THE CLINIC
201O
RÉALISATION: James Rabbitts
SCÉNARIO: James Rabbitts
AVEC: Tabrett Bethell, Freya Stafford, Andy Whitfield, Clare Bowen et Boris Brkic
Ça semble être la norme pour les films d’horreur australiens récents d’être commercialisés comme étant des histoires vraies dans la veine de Wolf Creek. Il est difficile de blâmer les producteurs compte tenu du succès international remporté par le film de Doug McLean. The Clinic, de James Rabbitts, n’échappe pas à la règle. Mais qu’on se le dise, The Clinic n’a en commun avec son compatriote que ses paysages désertiques. Et il faut avoir une belle grosse poignée dans le dos pour croire à la véracité de son histoire. C’est donc avec deux prises à son actif que démarre The Clinic.

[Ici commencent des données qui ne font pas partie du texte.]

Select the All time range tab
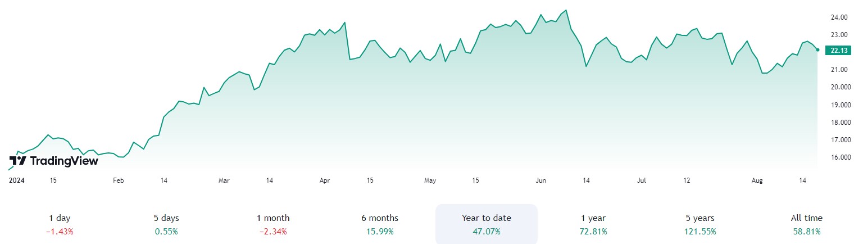The width and height of the screenshot is (854, 244). [806, 224]
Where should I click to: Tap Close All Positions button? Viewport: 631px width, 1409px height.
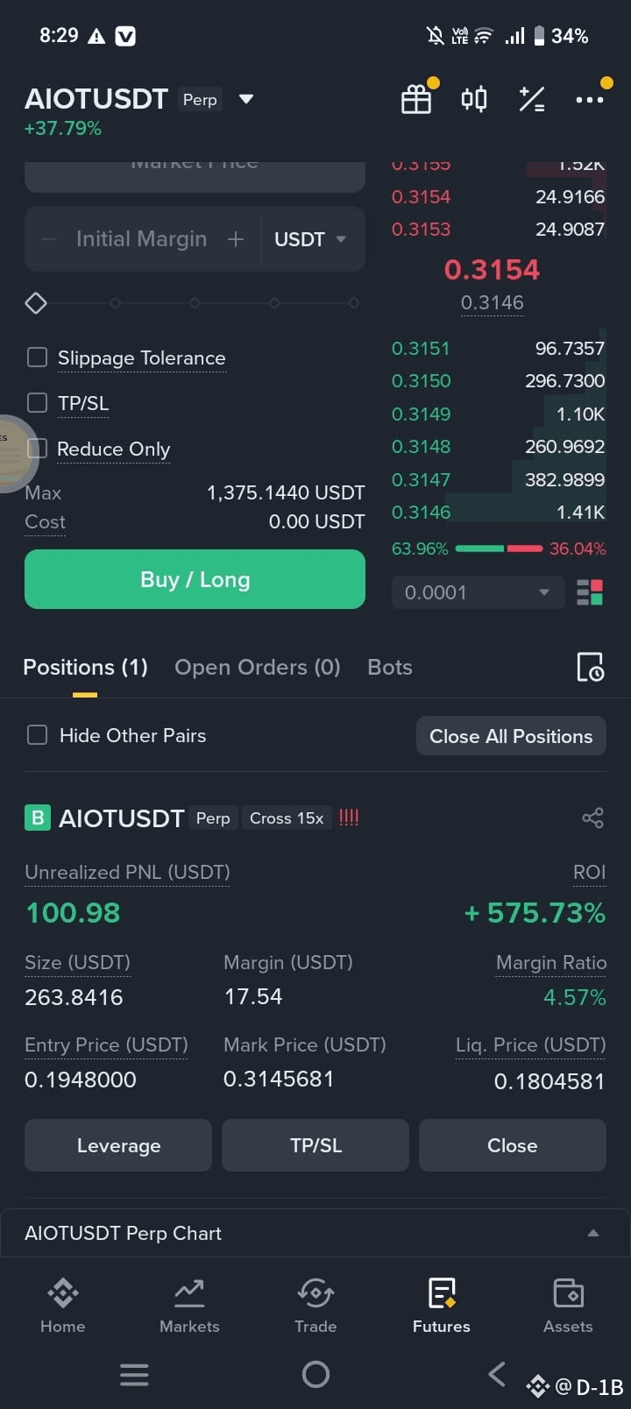point(511,736)
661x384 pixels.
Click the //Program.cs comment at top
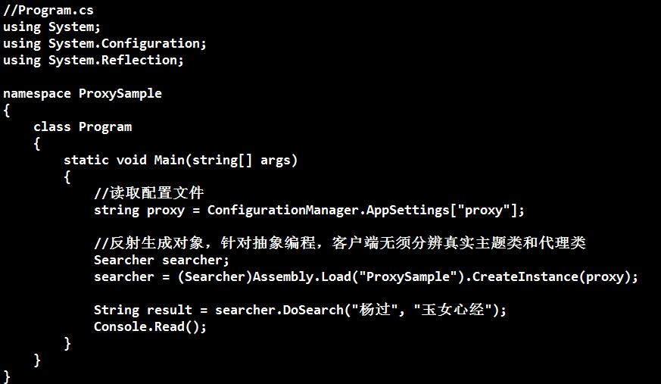coord(48,11)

C’est la veille de Noël et le couple formé de Cameron (Andy Whitfield) et Beth (Tabrett Bethell) traverse les routes dépeuplées de l’Australie pour rendre visite à la mère de cette dernière. Après une altercation avec un chauffard, les deux amoureux décident de passer la nuit dans un motel, question de donner un peu de repos à Beth qui est enceinte. En pleine nuit, Cameron sort de la chambre pour aller trouver quelque chose à manger. À son retour, sa copine n’est plus là et le responsable du motel ne semble pas interpellé par son absence. La femme est en fait dans un abbatoir abandonné, où elle se réveille dans une baignoire remplie de glace suite à ce qui est vraisemblablement une césarienne. De peine et de misère, elle réussit à sortir de la salle après avoir revêtu un uniforme numéroté qui semblait l’attendre. En parcourant l’immense lieu, elle tombe sur trois autres femmes dans le même état qu’elle. Ensemble elles tenteront de retrouver leurs bébés tout en évitant de tomber sous le scalpel d’une autre patiente qui a des intentions plus macabres que de simplement retrouver son enfant.
Il faut laisser son incrédulité à la porte pour bien apprécier The Clinic. Outre des femmes enceinte de 7 mois qui accouchent de bébés de 6 mois, le film de James Rabbitts teste constamment notre patience en jouant la carte du réalisme sans ce soucier de celui-ci. Il est fort probable que l’idée derrière le film, une clinique d’adoption illégale, soit tirée de faits véridiques. Et c’est là la base d’une histoire franchement traumatisante que Rabbitts a préféré saupoudrer de revirements tirés par les cheveux qui viennent alourdir une œuvre qui aurait bénéficiée de plus de simplicité. Le produit final se rapproche plus d’un Hostel dans le milieu des cliniques d’adoption. D’où la question, voulez-vous vraiment voir un Hostel dans une clinique d’adoption?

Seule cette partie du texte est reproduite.